How to Choose the Right RGB Lighting Style or Deco for Your Custom PCs
Far from the earlier days of enthusiast DIY PC building, the addition of RGB lighting effects on your computers is now considered a legit and technical build option to have on your custom PC. This is made even more prominent with the universality of PC cases with transparent panels. Whether it is acrylic or tempered glass, these cases are always going to be designed to showcase your build’s internal components, including all the bling you decide to get.
“If a PSU is the engine of your PC, then RGB are all of the external décor. Not essential, but is beautiful when done the right way.”
Needless to say, everyone knows that RGB lighting is never a matter of function. But should you really desire to set up one for your build, here are a simple guide that would help you get through all the basics.
To RGB, or Not To RGB
Perhaps the most obvious guideline that we have to start with when it comes to RGB, is budgeting your whole build. In general, RGB should be the very last thing you consider when making your initial component list. If you are ever on some specific budget, keep dialing back down your options in RGB, regardless of whether your funds would be relatively large or not. Remember, your priority is PC hardware performance.
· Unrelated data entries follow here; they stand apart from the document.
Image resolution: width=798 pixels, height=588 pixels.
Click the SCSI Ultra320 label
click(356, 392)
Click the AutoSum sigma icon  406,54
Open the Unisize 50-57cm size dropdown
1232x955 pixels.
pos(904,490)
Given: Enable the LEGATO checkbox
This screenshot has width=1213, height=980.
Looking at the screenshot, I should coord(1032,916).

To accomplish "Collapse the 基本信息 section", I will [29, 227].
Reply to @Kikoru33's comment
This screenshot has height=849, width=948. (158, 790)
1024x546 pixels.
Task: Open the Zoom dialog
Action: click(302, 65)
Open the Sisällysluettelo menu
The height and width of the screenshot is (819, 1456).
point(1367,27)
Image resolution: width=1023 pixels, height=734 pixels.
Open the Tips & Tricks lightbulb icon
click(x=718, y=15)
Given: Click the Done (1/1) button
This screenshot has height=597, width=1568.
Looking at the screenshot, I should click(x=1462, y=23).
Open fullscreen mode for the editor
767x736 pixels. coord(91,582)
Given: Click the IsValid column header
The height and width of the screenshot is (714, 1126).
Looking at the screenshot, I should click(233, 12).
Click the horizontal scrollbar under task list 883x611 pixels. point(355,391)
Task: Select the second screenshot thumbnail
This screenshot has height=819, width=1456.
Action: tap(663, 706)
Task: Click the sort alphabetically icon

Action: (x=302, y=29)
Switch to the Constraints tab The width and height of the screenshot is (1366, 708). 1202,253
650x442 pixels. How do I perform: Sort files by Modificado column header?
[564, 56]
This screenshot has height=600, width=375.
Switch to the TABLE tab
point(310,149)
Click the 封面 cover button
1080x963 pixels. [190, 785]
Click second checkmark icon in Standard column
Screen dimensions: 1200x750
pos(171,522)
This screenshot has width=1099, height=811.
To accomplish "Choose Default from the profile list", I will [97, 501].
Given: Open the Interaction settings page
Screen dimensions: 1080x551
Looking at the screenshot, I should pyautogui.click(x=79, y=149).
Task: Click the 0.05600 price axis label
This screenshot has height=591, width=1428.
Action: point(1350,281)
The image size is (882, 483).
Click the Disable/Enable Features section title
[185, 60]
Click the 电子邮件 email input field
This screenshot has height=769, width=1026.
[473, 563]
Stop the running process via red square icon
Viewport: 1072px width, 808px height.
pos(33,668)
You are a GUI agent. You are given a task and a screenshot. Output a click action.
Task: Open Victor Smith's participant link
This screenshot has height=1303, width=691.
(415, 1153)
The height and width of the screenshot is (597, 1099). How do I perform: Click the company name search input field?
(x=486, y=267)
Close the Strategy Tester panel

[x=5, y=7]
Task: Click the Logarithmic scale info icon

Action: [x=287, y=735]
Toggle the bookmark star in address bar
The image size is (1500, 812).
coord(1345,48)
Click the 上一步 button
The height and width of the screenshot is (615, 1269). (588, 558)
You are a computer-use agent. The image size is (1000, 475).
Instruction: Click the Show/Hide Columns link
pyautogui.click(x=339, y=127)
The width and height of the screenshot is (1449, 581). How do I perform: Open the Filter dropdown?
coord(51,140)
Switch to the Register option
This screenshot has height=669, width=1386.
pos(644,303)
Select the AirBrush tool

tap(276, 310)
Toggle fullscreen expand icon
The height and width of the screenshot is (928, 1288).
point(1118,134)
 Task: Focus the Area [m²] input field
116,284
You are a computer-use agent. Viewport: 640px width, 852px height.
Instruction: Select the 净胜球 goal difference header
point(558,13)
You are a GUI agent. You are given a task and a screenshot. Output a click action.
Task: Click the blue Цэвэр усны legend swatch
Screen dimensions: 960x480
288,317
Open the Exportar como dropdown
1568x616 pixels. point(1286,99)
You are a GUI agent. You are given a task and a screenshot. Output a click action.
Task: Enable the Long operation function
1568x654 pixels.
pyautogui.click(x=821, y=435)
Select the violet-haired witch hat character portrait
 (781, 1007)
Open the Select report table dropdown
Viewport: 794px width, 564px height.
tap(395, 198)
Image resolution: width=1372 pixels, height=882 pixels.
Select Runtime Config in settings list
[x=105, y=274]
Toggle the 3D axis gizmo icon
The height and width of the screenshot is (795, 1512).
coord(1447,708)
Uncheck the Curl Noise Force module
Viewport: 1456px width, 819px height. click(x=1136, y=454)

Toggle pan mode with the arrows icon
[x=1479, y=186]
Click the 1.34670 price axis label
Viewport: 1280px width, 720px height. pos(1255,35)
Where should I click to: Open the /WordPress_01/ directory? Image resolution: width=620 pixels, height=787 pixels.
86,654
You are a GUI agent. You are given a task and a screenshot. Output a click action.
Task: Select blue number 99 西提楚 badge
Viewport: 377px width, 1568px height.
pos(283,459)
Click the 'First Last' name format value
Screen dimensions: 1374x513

As such, you have to get the absolute best CPU, GPU, and motherboard that you can possibly get first, along with other components that would affect their performance (PSU and cooling options, among others). This includes wrangling the numbers in search of primary PC components that might include RGB features. When all is said and done, if there’s still room for RGB setups, then you start from that there.
Then again, if you do have all the funds that you can throw at your machine, then by all means, apply RGB lighting to your heart’s content.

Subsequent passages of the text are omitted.